A31
Public Record
Excerpt From article.
Left To Their Own Devices: An examination of human tendencies in researching information.
Humans are inquisitive, and inquisition invariably leads to distraction. Studies show that when faced with a task, most people seek out distraction, even in cases where they are incentivized to focus on their given task. […] While there are many studies surrounding differences in individuals’ learning habits, styles, and behaviors, research about the act of research is fairly limited. […] Each person’s flow of research depends entirely upon the individual who is seeking out information. The researcher will follow whichever references appeal to her interests, and those references will determine which information she learns most about. If left to their own devices, no two researchers will ever learn the same information about a given topic. […]
Due to the lack of academic literature on this specific topic, this essay will refer to a real-world example from an ongoing peer-reviewed study by Dr. Kemmith Whittle, Ph.P., entitled Bobbie Froun: A case-study of an entirely average person.
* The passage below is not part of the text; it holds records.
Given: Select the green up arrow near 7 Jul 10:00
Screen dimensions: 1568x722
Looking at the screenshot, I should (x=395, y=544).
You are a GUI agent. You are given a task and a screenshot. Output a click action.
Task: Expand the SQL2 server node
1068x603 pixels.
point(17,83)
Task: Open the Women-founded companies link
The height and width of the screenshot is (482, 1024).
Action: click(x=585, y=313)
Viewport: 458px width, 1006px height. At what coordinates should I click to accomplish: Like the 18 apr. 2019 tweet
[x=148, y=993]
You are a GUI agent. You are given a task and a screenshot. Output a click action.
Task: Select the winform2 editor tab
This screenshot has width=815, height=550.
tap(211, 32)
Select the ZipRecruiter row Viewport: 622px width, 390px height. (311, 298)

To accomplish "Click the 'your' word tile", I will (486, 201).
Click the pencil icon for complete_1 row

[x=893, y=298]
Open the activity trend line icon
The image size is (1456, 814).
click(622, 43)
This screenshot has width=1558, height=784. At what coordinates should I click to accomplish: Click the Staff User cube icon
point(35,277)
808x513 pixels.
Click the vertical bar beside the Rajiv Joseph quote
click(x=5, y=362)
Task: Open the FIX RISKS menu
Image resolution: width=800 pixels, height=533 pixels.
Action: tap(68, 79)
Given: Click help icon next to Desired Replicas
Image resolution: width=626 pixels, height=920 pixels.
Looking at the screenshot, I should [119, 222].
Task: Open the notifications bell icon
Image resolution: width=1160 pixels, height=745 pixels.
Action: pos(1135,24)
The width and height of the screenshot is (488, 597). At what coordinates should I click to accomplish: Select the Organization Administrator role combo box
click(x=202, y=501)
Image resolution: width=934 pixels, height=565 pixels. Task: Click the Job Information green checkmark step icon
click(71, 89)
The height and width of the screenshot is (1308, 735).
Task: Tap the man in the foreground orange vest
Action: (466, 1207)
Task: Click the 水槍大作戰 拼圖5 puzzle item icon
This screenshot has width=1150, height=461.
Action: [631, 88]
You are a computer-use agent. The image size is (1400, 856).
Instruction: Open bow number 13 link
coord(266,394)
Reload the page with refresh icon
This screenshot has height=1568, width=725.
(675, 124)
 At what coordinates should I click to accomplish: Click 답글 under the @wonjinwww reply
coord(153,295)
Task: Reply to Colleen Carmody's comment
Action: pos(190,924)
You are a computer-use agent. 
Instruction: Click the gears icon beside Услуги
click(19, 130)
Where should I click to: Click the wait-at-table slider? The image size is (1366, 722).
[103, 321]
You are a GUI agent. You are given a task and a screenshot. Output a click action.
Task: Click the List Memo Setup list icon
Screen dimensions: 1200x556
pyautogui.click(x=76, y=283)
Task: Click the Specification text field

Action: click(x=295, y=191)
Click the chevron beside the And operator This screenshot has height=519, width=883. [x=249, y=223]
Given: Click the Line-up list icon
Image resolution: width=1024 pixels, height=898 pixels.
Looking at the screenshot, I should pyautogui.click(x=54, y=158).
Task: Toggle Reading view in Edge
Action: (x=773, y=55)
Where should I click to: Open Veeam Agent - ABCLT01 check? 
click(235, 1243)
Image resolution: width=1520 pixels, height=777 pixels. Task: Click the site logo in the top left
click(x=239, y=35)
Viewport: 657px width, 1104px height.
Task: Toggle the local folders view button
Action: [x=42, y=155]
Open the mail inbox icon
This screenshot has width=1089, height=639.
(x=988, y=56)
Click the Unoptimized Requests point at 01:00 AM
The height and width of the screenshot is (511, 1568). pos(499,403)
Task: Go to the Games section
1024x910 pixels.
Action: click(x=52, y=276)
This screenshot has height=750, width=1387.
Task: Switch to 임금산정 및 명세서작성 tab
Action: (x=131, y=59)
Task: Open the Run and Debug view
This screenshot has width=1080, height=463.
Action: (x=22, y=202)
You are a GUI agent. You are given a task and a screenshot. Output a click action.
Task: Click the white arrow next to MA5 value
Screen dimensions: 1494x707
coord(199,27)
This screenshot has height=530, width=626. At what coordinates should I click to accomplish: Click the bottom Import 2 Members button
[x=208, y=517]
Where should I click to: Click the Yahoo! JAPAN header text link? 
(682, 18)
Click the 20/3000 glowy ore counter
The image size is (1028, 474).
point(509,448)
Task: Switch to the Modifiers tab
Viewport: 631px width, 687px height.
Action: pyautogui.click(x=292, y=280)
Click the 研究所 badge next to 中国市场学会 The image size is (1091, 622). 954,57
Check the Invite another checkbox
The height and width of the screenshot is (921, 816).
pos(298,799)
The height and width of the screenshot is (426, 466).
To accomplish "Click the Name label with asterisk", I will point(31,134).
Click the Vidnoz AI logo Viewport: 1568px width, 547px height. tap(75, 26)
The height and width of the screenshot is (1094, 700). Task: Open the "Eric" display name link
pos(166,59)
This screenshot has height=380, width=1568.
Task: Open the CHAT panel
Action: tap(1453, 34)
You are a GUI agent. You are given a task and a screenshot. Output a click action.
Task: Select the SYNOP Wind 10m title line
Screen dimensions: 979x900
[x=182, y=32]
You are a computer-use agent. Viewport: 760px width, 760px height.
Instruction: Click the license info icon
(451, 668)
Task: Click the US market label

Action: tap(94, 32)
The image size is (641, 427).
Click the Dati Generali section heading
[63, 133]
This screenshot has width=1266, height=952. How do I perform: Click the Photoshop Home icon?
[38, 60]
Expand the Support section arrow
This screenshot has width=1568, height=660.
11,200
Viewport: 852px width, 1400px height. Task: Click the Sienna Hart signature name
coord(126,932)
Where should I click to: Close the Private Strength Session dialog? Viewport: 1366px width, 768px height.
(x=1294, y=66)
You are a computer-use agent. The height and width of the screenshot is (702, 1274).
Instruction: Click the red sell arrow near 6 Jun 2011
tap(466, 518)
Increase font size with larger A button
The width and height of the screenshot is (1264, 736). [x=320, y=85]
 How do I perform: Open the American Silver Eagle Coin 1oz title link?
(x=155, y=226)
This study is the first longitudinal case-study focused on the life of a person without any known disabilities or disorders. The purpose of the study is to provide insights into an entirely ‘normative’ person (excluding the fact that any “entirely normative person” wouldn’t normally have their actions observed and recorded). […] All of Dr. Whittle’s studies have been thoroughly peer-reviewed by the scientific community.
I wanted to see how Bobbie would operate in a self-driven learning environment in which he had an external incentive to succeed. I tasked Bobbie with researching a bird called the Northeast Tanker Crow. Bobbie would have one hour each day to spend researching the All Knowledge database; if he performed well on a multiple-choice test, I offered to double his weeks’ allowance for one week. I wanted to create an environment in which Bobbie had an incentive to do well in his task, but not so much incentive that his performance would be influenced by stress. I created the test beforehand, so as not to let my observation of Bobbie’s research skew my questions. I informed him that I would not be present for his research, but that it would be recorded.
For the first twenty-five minutes of his research, Bobbie was very diligent. He took exhaustive notes on the Tanker Crow's origination, its divergence from previous species, its unique beak shape, and its diet. Under “Diet,” he followed a reference to the Horkish Ladybug, where he then spent several minutes looking at different pictures of the insect. He read extensively about the bug's tendency to implode into a poisonous gas post-mortem, causing most predators to die shortly after eating it. Within the first half-hour of research, Bobbie’s attention had already waned from the topic at hand.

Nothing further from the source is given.